As you might expect, it’s the more complex diseases that often have these more complex genetic risk profiles. Risk for coronary artery disease, stroke, schizophrenia, and various cancers, among other conditions, has been more accurately explained through multi-gene scores than through any single gene or genetic variant. Because these diseases are far more common than the rare diseases usually associated with a single genetic change, the use of multi-gene scores for clinical purposes stands to bring the benefits of precision medicine to a lot more people.
But what we gain from multi-gene scores depends on their scientific validation. They were hotly debated among scientists when they first emerged; a growing consensus now accepts the value of these scores but there is still much to be learned about which genes and variants to include, and how heavily to weight each one in any risk scoring calculation. Honing those details has to happen for every condition or disease that is linked to a multi-gene score before it can be clinically useful.
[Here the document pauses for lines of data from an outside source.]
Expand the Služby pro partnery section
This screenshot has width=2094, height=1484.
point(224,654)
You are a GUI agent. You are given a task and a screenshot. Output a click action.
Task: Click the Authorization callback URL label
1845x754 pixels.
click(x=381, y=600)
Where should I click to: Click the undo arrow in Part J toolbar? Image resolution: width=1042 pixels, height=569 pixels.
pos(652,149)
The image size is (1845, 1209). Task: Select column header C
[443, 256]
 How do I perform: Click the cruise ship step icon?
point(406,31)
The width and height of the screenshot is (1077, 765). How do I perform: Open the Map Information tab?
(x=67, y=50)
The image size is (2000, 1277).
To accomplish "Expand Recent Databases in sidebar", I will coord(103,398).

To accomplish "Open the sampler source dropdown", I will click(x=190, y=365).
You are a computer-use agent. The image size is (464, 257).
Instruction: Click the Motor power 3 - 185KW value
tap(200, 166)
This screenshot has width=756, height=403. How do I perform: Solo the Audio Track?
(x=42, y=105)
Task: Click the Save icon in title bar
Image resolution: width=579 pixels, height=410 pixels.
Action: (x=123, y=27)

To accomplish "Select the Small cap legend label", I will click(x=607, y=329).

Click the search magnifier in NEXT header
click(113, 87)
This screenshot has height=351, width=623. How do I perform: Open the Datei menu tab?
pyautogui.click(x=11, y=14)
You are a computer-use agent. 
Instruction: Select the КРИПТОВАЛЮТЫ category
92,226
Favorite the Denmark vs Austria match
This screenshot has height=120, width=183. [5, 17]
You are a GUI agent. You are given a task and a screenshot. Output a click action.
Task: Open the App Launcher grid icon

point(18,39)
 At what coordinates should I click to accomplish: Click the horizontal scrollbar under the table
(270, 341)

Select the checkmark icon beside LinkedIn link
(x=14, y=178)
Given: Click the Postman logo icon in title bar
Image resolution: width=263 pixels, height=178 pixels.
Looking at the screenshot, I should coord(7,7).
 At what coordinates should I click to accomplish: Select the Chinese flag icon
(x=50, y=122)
And that’s where this new preprint comes into play. Scientists at Nationwide Children’s Hospital in Ohio, the Institute of Molecular Medicine Finland, and other institutions have developed the PGS Browser, a publicly available online platform that facilitates analysis and interpretation of polygenic scores. This is admittedly a pretty technical advance — the interactive tool will be used primarily by scientists and clinical researchers — but it represents a critical step in ushering these scores into clinical use. The initial data in the browser is based on a deep analysis of thousands of multi-gene scores across nearly half a million participants in the FinnGen large-scale research program.
Every type of genetic data that has made it into mainstream (or even mainstream-adjacent) medicine has been propelled there by a tool like this. A decade or so ago, the launch of ClinVar gave clinical laboratory teams a place to report and share interpretations of single genetic variants linked to disease. Not only could teams that excelled at variant interpretation have a greater impact with their work by sharing it publicly, but it also gave teams that weren’t as advanced a free public resource to help check their analyses and improve their interpretation skills. Around the same time, the Exome Aggregation Consortium (originally known as ExAC, and now renamed gnomAD) let scientists share troves of exome and genome sequencing data. By sharing information from large-scale sequencing studies, the database makes it easier to harmonize results both for shared projects and for independent projects that can be compared to the public data.
These and other tools allow the entire community to improve by establishing a kind of lookup table and making it possible for scientists to compare the results they generate to those produced by others. Time will tell if the PGS Browser has the staying power of ClinVar or gnomAD, but its launch is a good indicator that multi-gene scores are getting closer to widespread clinical use. If that’s the case, they could do a lot of good for a lot of people.